* _DIRECTIVES_:
#1 According to the forum thread, how many 3GB cards does Mr P Hucker say he has?
#2 Please translate this sentence from the forum thread into French: "Can't the server work out what the RAM requirement is and send out only little tasks to smaller cards?"
#3 Rewrite everything in the forum thread from "I guess it depends" down to "to smaller cards?", changing "Gamma" to "Binary Radio Pulsar".
*** EXTRACT PROVIDED ***
Discussion Thread for the Continuous GW Search known as O2MD1 (now O2MDF - GPUs only)

Mr P Hucker

Joined: 12 Aug 06

Posts: 838

Credit: 519431407

RAC: 15512

Ian&Steve C. wrote:what about

16 May 2020 13:53:11 UTC

Message 177808 in response to message 177802

(moderation:

)

Ian&Steve C. wrote:

what about those two tasks from just yesterday that errored out from not enough memory?

https://einsteinathome.org/host/12735373/tasks/6/0

it works fine... until it doesn't. that's why you shouldn't use cards with less than 4GB right now. unless you're fine trashing work every now and then and letting someone else process it?

I guess it depends on whether the Einstein servers want the most work done or care about network and disk bandwidth sending things out twice.

I've switched all mine to Gamma. Four 3GB cards and one 4GB (but slower) card.

Can't the server work out what the RAM requirement is and send out only little tasks to smaller cards?

If this page takes an hour to load, reduce posts per page to 20 in your settings, then the tinpot 486 Einstein uses can handle it.

tullio

Joined: 22 Jan 05

Posts: 2118

Credit: 61407735

RAC: 0

Two errors on May 14, 5 on

16 May 2020 15:22:43 UTC

Message 177809

(moderation:

)

Two errors on May 14, 5 on May 16. In these last all wingmen errored out.

In May 14 only one out of 5 wingmen completed a task. Is there something wrong with the tasks?

Tullio

Ian&Steve C.

Joined: 19 Jan 20

Posts: 3985

Credit: 47426792642

RAC: 60743687

Peter Hucker wrote: Can't

16 May 2020 15:22:16 UTC

Message 177810 in response to message 177808

(moderation:

)
*** PROVIDED RECORDS ***
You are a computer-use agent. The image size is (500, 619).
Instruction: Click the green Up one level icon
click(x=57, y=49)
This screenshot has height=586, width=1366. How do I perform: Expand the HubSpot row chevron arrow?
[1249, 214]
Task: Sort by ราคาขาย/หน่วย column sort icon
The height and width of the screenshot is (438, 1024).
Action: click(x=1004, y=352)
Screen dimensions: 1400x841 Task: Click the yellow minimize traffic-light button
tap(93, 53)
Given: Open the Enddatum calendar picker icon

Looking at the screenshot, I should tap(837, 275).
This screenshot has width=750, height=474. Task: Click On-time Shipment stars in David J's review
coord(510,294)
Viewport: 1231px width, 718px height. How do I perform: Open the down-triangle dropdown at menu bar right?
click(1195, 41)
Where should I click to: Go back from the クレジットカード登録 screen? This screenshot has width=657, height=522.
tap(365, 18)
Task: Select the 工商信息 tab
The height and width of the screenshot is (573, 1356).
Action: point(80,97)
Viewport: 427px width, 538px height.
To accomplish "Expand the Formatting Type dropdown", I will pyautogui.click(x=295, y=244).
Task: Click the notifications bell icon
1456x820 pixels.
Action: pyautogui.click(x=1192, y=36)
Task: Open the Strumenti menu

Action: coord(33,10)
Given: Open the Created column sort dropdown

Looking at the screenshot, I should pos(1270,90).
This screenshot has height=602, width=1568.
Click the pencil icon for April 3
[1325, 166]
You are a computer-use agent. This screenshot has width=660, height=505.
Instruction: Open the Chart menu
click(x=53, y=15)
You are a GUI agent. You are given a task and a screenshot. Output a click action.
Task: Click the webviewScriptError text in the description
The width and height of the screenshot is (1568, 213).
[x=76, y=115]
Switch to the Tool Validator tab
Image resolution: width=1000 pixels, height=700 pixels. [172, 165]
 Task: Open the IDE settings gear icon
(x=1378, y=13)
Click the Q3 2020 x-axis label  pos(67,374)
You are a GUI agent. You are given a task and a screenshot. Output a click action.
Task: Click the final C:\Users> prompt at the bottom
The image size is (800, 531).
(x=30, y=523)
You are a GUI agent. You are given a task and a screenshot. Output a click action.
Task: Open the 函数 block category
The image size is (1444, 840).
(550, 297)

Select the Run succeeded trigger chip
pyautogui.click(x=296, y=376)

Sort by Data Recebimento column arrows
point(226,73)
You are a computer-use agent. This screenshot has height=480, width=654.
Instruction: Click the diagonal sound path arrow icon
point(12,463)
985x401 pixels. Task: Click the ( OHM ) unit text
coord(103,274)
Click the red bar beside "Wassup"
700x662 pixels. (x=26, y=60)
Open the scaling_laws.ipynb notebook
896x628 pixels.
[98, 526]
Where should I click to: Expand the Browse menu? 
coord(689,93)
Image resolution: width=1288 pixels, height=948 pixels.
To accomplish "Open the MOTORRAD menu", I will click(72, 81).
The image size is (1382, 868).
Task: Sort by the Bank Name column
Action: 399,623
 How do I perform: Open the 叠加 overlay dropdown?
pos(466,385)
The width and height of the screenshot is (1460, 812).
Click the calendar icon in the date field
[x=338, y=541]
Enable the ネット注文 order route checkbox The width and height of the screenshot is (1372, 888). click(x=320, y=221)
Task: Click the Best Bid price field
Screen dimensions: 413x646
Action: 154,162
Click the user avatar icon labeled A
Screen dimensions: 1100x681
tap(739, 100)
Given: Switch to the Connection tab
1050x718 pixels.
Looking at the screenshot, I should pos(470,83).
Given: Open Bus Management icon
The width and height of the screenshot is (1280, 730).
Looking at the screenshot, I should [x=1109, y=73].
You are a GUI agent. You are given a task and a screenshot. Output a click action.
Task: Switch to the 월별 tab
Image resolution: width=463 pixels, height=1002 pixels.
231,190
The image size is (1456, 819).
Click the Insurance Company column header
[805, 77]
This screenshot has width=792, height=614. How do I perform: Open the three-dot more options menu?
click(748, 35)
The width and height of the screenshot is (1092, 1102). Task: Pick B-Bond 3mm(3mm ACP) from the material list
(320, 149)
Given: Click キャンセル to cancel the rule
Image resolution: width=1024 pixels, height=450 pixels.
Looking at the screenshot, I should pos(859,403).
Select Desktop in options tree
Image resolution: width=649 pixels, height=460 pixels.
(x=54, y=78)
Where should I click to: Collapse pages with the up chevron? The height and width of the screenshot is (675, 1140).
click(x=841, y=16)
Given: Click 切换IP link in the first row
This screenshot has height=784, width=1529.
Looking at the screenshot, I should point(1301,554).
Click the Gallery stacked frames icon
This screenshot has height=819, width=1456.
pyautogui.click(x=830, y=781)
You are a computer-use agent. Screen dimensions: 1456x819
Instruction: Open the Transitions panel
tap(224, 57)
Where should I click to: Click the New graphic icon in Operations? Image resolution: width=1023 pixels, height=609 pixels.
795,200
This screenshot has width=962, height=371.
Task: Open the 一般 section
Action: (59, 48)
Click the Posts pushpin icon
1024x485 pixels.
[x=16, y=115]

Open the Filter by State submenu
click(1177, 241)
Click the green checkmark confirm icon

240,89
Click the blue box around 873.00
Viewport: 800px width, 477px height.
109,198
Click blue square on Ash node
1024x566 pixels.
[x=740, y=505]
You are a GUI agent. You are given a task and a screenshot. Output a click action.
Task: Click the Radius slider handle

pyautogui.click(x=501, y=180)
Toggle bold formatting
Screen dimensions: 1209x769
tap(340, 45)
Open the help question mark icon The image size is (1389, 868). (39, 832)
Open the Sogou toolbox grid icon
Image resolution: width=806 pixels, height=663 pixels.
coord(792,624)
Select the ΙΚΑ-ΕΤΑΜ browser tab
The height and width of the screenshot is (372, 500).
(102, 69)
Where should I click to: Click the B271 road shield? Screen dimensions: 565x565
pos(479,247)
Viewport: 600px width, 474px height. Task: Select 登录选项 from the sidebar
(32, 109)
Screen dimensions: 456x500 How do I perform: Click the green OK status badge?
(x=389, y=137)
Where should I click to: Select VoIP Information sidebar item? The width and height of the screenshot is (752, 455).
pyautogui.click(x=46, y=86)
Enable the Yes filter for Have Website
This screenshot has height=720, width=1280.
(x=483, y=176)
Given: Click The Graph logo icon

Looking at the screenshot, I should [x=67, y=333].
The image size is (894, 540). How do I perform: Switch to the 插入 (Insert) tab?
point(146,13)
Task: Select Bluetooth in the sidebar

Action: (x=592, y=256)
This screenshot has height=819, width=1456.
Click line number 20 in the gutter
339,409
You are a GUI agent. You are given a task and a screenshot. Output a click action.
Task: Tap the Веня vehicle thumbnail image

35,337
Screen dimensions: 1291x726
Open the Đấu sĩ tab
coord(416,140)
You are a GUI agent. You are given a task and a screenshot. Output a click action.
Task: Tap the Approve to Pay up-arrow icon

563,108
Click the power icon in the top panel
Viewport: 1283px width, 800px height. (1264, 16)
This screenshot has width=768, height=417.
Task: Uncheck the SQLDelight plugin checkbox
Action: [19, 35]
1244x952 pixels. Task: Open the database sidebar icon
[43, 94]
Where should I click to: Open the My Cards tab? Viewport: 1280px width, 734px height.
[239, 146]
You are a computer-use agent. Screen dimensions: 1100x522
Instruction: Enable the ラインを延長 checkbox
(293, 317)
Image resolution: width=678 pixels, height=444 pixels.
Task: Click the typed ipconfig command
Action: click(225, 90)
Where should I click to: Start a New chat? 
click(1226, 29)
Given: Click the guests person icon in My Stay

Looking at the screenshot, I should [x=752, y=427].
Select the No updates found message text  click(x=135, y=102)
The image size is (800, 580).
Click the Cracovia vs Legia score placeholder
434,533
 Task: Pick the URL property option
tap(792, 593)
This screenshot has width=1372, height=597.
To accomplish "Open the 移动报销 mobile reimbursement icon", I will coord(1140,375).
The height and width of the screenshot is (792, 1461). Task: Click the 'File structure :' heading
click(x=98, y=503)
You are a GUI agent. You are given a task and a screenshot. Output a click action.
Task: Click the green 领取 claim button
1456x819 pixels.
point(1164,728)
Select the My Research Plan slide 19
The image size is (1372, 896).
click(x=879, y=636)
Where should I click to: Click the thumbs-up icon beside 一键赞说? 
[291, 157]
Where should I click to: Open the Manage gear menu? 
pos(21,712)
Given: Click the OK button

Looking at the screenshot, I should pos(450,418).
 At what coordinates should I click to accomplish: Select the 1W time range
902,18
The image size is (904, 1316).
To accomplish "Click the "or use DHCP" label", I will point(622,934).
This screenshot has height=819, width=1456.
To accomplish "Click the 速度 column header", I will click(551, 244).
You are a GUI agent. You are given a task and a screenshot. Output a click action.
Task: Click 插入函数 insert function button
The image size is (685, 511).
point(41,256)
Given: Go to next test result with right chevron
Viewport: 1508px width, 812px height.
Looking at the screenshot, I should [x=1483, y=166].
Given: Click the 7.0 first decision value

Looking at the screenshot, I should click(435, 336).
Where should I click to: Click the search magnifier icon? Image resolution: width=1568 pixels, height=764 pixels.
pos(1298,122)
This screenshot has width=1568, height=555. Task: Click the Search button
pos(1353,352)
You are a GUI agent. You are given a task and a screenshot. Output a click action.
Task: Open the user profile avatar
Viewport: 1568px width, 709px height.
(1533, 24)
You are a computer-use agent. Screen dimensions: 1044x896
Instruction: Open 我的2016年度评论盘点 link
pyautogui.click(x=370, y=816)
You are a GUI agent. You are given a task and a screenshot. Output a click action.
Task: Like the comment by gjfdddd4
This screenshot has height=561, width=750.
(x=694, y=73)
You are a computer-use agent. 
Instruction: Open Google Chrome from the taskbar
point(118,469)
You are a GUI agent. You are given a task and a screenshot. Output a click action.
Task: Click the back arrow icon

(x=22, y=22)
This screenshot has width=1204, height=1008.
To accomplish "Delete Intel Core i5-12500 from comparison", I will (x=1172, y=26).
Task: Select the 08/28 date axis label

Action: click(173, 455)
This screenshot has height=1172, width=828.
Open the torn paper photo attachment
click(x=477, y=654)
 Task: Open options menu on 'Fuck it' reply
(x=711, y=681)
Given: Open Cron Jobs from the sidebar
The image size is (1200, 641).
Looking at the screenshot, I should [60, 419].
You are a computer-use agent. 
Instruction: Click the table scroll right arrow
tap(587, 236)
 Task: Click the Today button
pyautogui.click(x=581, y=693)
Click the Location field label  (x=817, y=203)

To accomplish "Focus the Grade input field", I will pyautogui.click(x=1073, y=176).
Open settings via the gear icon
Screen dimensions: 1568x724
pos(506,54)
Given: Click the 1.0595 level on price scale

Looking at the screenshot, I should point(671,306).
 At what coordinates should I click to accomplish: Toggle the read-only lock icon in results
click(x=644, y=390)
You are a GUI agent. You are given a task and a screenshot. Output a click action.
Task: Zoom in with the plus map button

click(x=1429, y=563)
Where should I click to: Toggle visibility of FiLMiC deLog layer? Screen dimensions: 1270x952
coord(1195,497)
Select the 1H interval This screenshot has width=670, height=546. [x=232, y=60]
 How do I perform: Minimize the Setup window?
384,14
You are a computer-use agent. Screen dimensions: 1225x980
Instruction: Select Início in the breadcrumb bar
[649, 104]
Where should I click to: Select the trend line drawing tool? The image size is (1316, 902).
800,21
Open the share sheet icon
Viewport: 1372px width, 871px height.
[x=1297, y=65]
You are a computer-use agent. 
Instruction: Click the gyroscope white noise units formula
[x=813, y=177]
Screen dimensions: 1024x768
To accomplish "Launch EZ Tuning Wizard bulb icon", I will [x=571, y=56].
***
* _EXPECTED OUTPUTS_:
#1 Four.

#2 Le serveur ne peut-il pas déterminer la quantité de RAM nécessaire et n'envoyer que de petites tâches aux cartes plus petites ?

#3
I guess it depends on whether the Einstein servers want the most work done or care about network and disk bandwidth sending things out twice.

I've switched all mine to Binary Radio Pulsar. Four 3GB cards and one 4GB (but slower) card.

Can't the server work out what the RAM requirement is and send out only little tasks to smaller cards?